--- GIVEN PASSAGE ---
Tacrolimus
2 medicines
Tacrolimus is a calcineurin-inhibitor immunosuppressant used to prevent organ-transplant rejection and, as a skin cream, to treat eczema; it raises infection and cancer risk and needs regular blood-level, kidney, and blood-pressure monitoring.
Key facts
- Tacrolimus (sold as Prograf as a capsule and Protopic as a skin cream) is a calcineurin inhibitor: it blocks a step immune cells need to become active.
- Oral tacrolimus prevents rejection after organ transplants and has a narrow therapeutic range, so regular blood tests measure your exact level and guide dose changes.
- Suppressing the immune system raises your risk of serious infections and certain cancers, including skin cancers and lymphoma, with long-term use.
- Seek urgent care for reduced urine output, swelling, high fever, or persistent cough, which can signal kidney trouble or serious infection.
--- DATA EXTRACTS ---
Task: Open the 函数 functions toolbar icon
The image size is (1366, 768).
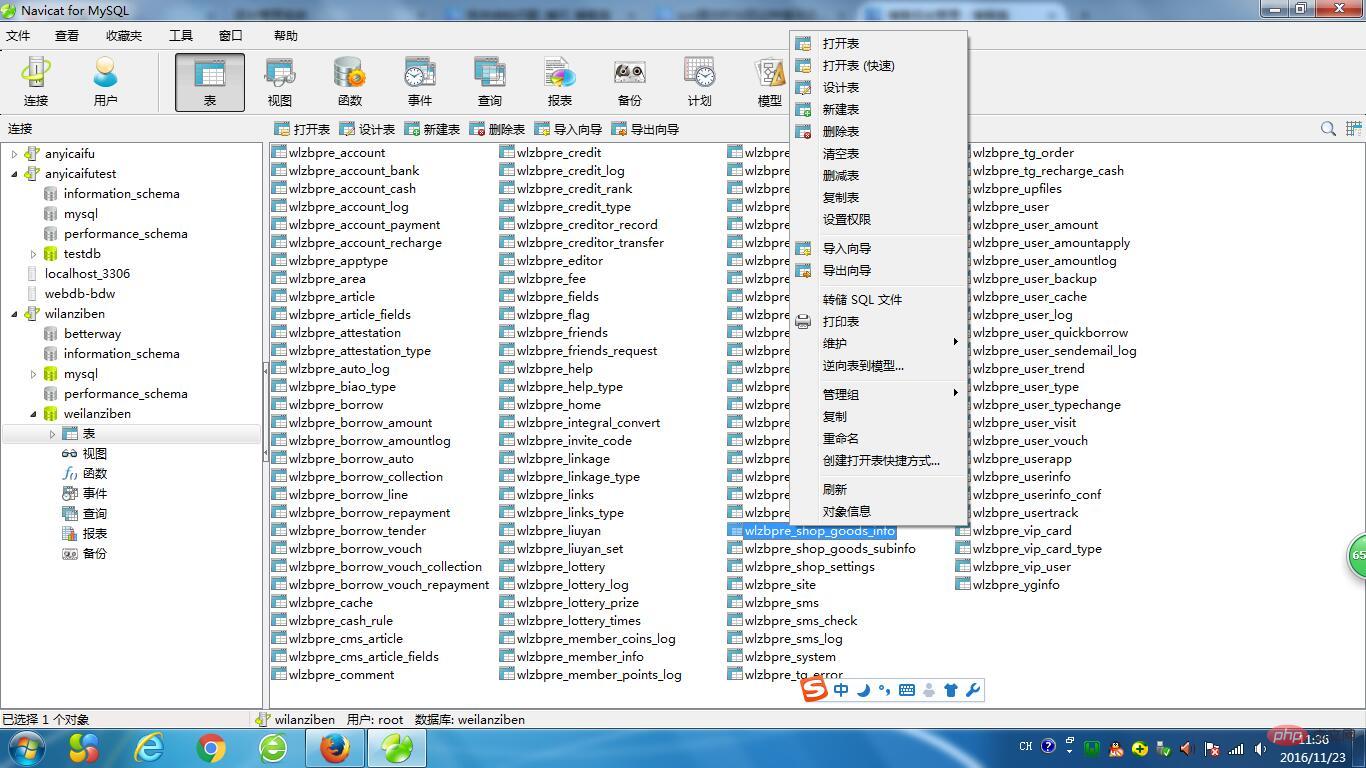Action: (350, 81)
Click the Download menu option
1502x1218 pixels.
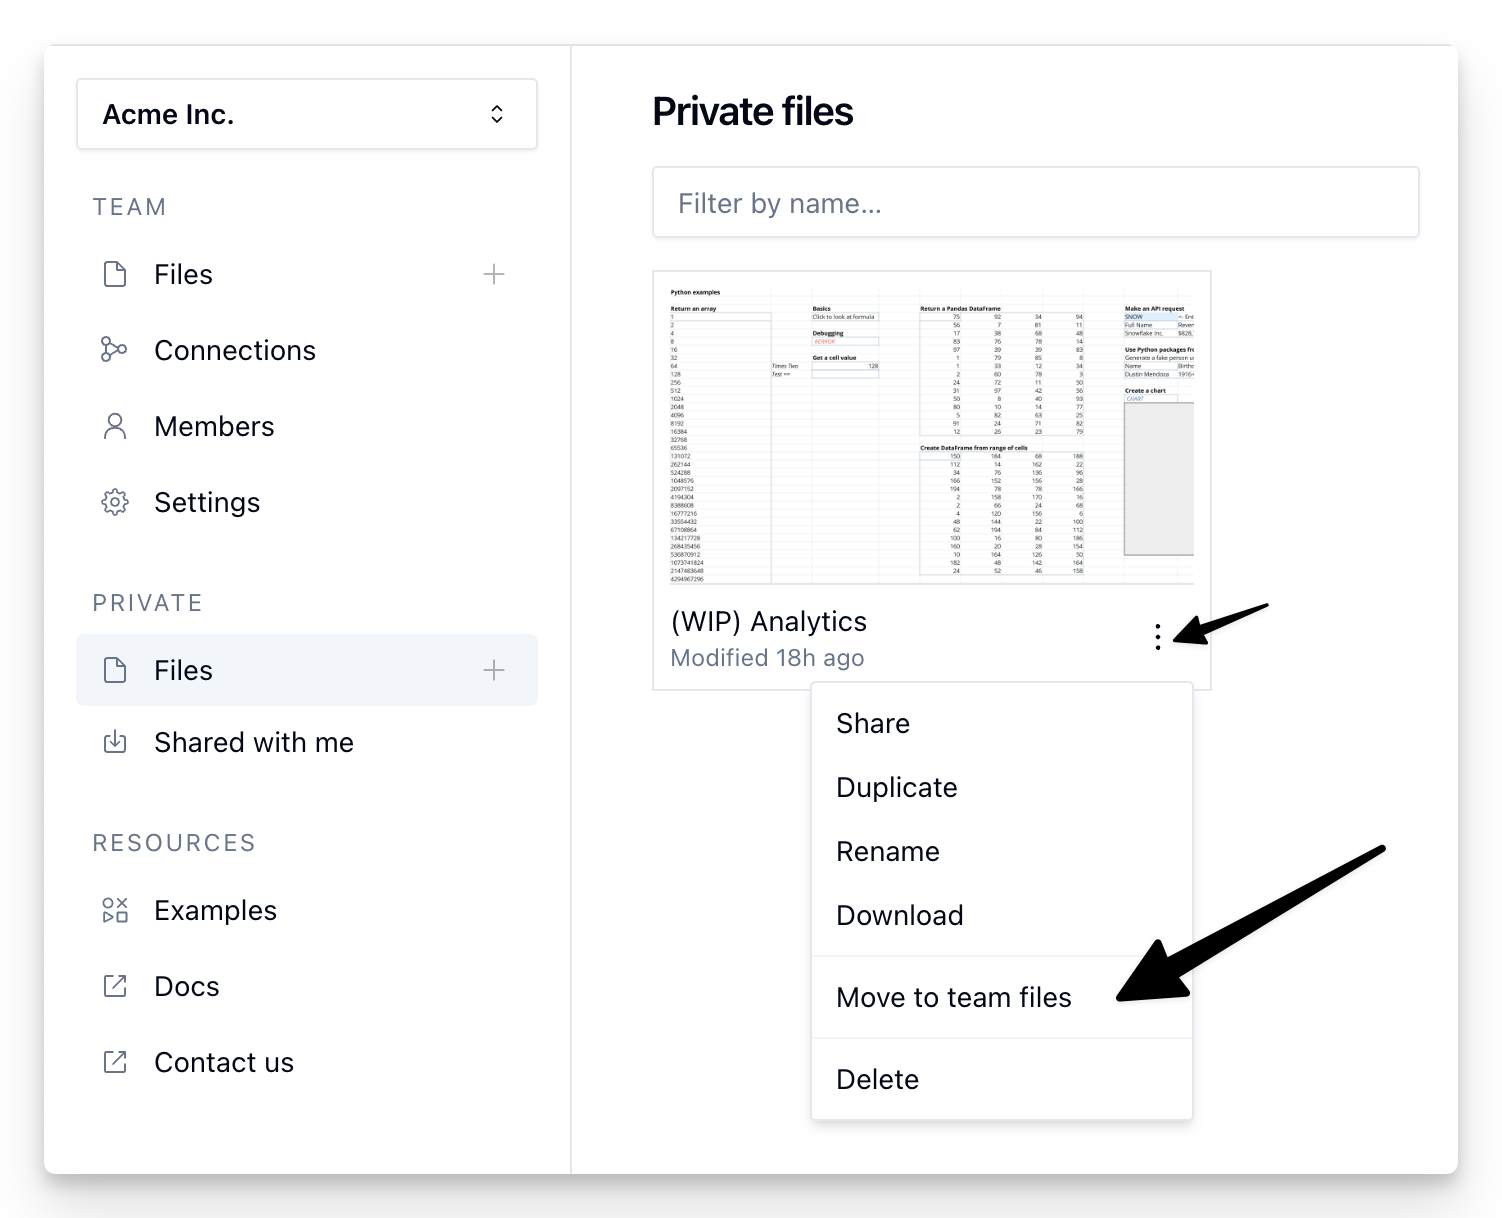[900, 916]
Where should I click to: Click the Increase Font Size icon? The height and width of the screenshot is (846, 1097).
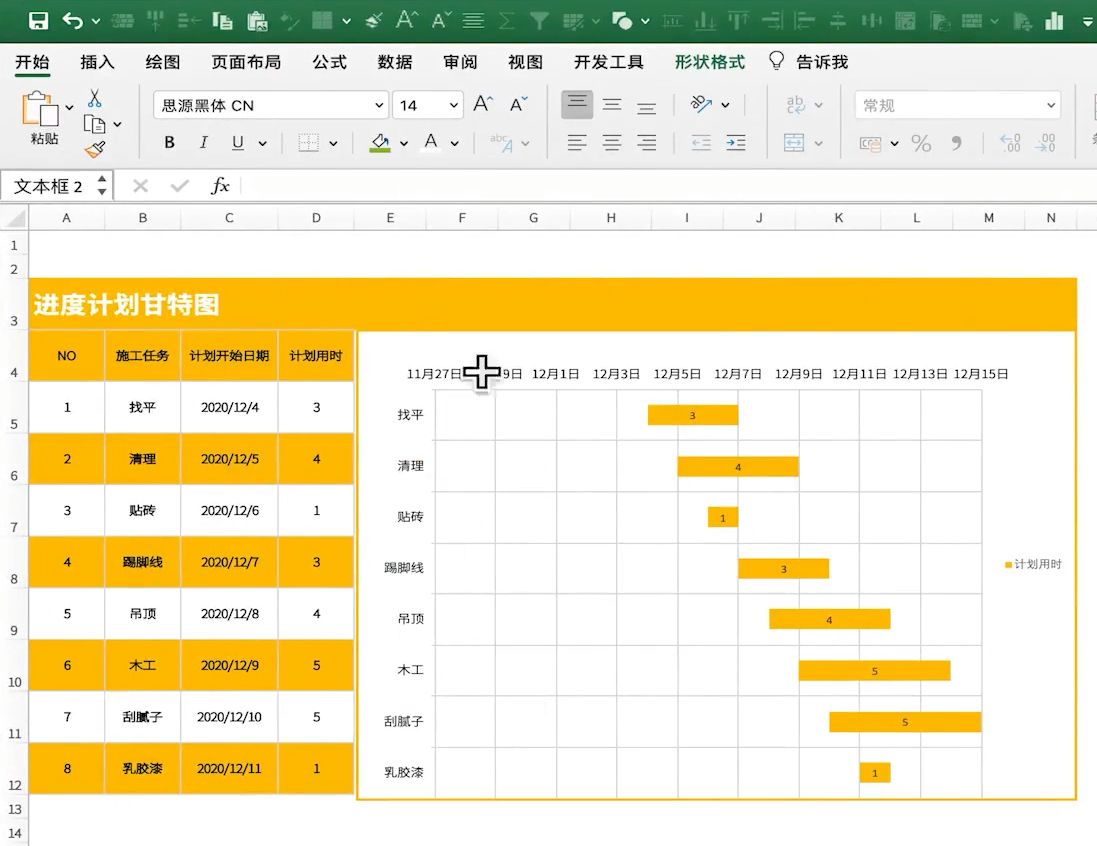[483, 105]
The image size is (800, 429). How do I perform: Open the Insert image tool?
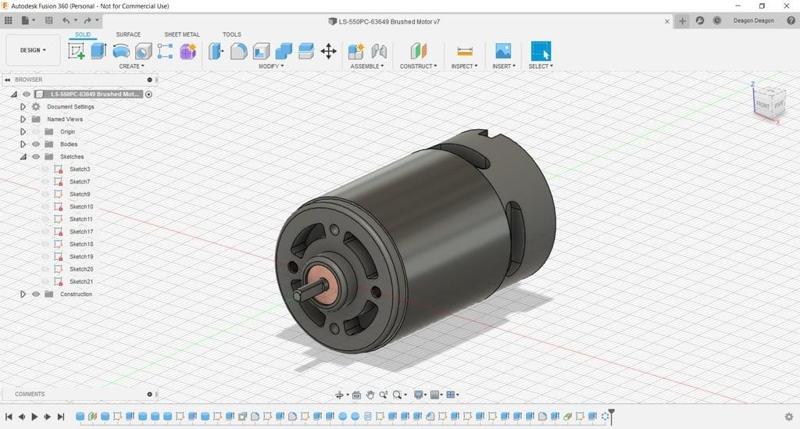point(503,51)
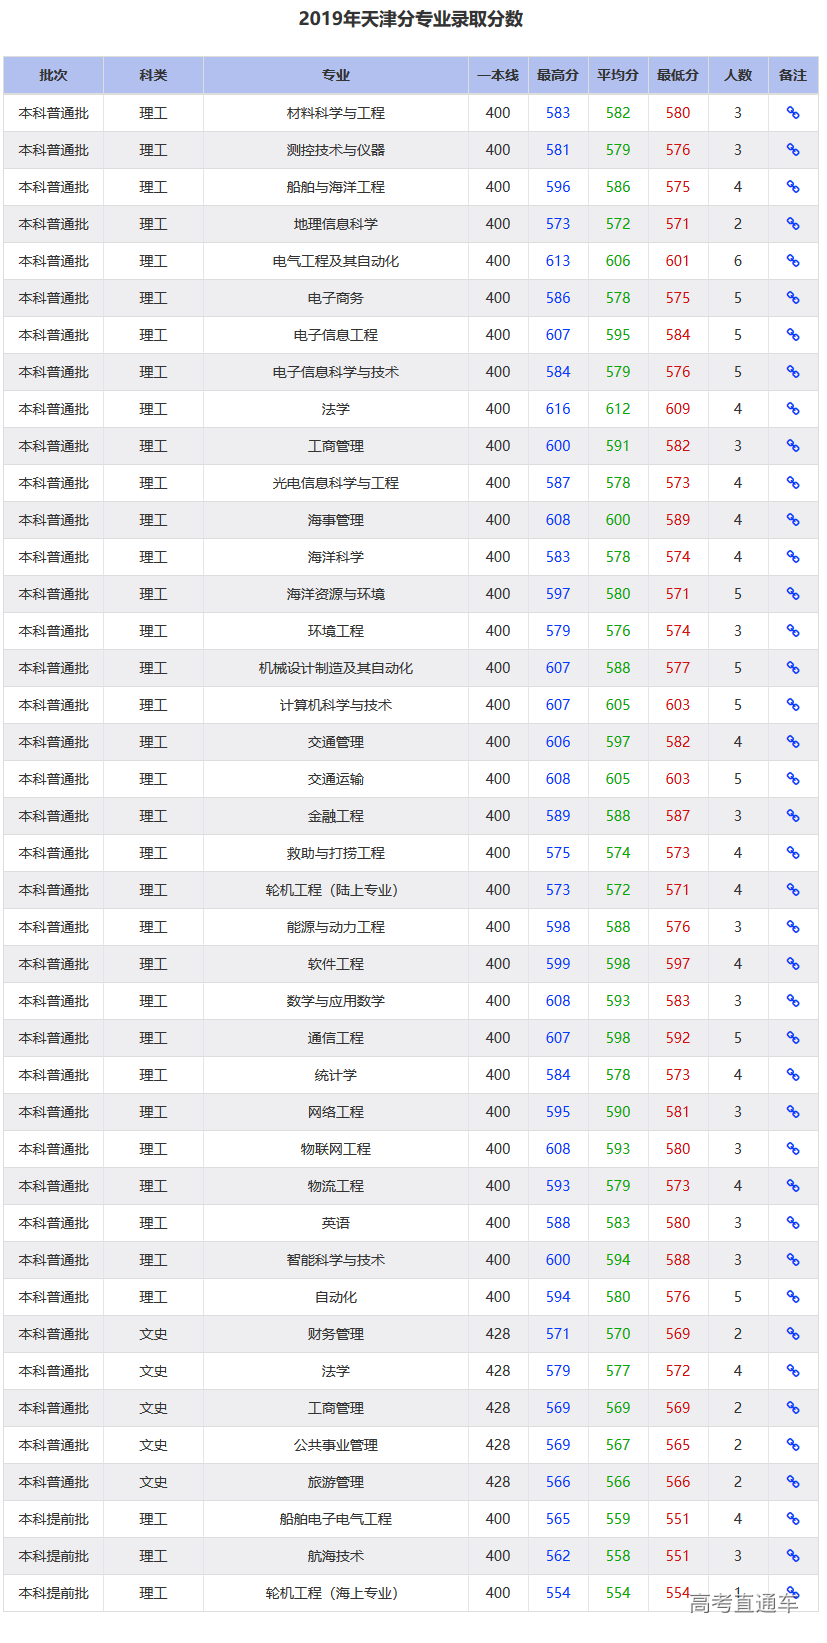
---
▸ **WHAT YOU WILL DO**
a. In the tacrolimus overview, under what brand name is the skin-cream form of tacrolimus sold?
b. List every warning sign that the tacrolimus overview says calls for urgent care.
c. Proceed with the tacrolimus overview from its last sentence.

▸ **RESULTS OF THE TASKS**
a. Protopic

b.
- Reduced urine output
- Swelling
- High fever
- Persistent cough

c.
What tacrolimus treats
Oral or injected tacrolimus stops the immune system from rejecting a transplanted kidney, liver, or heart, usually combined with other immunosuppressants. Tacrolimus skin cream and ointment treat moderate to severe eczema (atopic dermatitis) when steroid creams haven't worked well enough or can't be used long-term on sensitive skin, such as the face.
How tacrolimus works
Tacrolimus blocks an enzyme called calcineurin inside immune cells. Normally, calcineurin helps trigger the signals that activate immune cells to multiply and attack. By blocking it, tacrolimus calms this immune activation, whether the goal is protecting a transplanted organ from rejection or quieting the overactive skin immune response that drives eczema.
Before you take it
- Tell your doctor about kidney or liver disease, uncontrolled high blood pressure, or a history of irregular heartbeat before starting oral tacrolimus.
- Grapefruit and grapefruit juice raise tacrolimus blood levels significantly; avoid them.
- Oral tacrolimus requires regular blood-level monitoring plus kidney function, blood pressure, and blood sugar checks, since it can affect all three.
- With topical tacrolimus, avoid excessive sun exposure and tanning beds; use sun protection on treated skin.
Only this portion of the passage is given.